**Records for this exercise:**
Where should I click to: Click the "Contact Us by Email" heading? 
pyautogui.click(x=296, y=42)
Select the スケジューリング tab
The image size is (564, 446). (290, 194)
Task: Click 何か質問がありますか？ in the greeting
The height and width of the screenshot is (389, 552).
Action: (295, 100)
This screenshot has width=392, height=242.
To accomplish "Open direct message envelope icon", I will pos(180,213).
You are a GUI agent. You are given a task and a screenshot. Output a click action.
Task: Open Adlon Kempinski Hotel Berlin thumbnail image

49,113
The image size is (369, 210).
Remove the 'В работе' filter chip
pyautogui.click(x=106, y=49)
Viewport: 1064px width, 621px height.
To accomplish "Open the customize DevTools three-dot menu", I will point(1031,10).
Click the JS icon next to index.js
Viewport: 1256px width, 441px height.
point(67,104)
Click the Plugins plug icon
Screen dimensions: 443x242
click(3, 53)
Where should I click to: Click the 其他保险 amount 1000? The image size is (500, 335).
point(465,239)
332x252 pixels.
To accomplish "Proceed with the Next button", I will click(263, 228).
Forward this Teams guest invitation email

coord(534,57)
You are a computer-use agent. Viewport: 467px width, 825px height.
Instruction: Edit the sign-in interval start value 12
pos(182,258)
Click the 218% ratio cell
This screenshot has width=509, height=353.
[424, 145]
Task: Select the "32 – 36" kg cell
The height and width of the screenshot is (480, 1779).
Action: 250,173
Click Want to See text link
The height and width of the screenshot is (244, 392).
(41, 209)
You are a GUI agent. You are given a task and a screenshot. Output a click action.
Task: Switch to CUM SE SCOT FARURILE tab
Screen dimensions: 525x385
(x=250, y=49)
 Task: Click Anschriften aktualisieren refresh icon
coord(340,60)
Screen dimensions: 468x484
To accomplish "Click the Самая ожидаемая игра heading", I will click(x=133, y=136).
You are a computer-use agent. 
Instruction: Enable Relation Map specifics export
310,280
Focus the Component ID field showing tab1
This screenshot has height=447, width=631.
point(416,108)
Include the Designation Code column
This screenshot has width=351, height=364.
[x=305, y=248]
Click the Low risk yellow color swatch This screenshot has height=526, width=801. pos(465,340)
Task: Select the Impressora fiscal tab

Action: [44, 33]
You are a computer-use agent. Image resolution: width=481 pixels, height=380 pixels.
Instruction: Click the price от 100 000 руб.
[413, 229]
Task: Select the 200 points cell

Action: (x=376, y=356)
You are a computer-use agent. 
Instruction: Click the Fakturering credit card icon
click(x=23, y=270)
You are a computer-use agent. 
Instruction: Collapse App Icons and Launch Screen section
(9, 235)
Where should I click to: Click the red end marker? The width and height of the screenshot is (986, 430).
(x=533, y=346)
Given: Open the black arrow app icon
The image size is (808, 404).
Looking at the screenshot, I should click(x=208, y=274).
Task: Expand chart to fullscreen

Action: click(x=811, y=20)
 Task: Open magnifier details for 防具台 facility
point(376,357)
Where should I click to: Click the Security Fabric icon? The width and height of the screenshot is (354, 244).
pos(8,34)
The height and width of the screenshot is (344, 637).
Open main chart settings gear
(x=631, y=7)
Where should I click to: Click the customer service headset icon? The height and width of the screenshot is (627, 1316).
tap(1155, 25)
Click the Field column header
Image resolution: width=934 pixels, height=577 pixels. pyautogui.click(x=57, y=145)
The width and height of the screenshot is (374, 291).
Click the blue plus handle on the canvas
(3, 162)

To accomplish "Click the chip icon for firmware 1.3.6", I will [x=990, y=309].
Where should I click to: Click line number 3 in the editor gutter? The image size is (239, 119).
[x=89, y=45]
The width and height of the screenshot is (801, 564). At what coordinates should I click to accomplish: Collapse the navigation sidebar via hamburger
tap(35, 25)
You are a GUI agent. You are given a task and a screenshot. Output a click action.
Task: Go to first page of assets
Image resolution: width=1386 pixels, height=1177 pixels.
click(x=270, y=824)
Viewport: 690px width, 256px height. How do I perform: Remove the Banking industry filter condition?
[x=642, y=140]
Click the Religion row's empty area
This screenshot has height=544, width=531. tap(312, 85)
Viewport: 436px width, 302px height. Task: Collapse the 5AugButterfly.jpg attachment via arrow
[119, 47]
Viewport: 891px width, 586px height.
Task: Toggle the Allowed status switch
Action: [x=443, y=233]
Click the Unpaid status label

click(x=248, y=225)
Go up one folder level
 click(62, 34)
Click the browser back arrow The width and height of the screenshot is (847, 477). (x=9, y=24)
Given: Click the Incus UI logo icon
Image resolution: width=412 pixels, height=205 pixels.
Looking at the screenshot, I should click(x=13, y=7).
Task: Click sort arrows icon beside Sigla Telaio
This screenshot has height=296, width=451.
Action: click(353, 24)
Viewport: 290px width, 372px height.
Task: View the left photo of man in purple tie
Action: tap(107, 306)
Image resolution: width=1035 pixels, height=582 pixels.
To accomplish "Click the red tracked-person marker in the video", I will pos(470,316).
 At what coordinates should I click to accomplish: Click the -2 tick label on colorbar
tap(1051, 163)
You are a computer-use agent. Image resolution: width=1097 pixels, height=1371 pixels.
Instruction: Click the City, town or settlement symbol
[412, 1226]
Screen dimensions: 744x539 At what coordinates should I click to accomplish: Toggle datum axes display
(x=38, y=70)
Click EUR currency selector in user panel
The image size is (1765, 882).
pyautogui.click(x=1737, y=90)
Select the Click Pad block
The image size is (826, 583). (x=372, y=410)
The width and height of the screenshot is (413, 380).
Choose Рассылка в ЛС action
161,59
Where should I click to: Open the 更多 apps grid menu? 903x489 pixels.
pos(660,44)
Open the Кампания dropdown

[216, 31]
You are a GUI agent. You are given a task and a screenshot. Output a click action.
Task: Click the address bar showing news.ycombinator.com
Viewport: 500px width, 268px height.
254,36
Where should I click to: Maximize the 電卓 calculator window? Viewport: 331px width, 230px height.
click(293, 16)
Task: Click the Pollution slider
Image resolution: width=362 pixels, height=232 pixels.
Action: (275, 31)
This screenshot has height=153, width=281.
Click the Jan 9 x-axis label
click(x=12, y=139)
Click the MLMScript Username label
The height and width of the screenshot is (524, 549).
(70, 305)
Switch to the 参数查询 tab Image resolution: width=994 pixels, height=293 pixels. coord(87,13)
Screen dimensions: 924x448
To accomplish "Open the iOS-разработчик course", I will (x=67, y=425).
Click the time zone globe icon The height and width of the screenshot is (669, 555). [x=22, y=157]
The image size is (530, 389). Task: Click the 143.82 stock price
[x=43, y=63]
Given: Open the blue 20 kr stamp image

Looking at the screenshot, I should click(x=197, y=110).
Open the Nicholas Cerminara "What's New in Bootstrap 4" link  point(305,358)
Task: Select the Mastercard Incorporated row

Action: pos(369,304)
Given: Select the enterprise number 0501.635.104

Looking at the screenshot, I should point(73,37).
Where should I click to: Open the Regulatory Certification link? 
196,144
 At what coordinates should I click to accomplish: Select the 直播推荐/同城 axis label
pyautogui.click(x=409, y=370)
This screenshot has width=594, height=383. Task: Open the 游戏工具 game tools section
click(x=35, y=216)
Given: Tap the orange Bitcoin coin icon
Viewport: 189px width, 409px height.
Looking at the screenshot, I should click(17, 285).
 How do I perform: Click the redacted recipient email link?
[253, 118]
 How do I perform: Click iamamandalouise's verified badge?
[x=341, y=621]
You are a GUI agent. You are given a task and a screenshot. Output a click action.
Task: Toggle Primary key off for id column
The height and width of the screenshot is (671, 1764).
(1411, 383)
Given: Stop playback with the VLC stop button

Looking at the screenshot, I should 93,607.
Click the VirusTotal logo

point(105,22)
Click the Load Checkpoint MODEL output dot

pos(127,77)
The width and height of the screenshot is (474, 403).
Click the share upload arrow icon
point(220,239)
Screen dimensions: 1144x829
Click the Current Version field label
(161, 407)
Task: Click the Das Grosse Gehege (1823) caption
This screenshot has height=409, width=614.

**Problem details:** Which lines in the listing above include the string "showing"? Copy each of them.

**Written solution:**
Focus the Component ID field showing tab1
Task: Click the address bar showing news.ycombinator.com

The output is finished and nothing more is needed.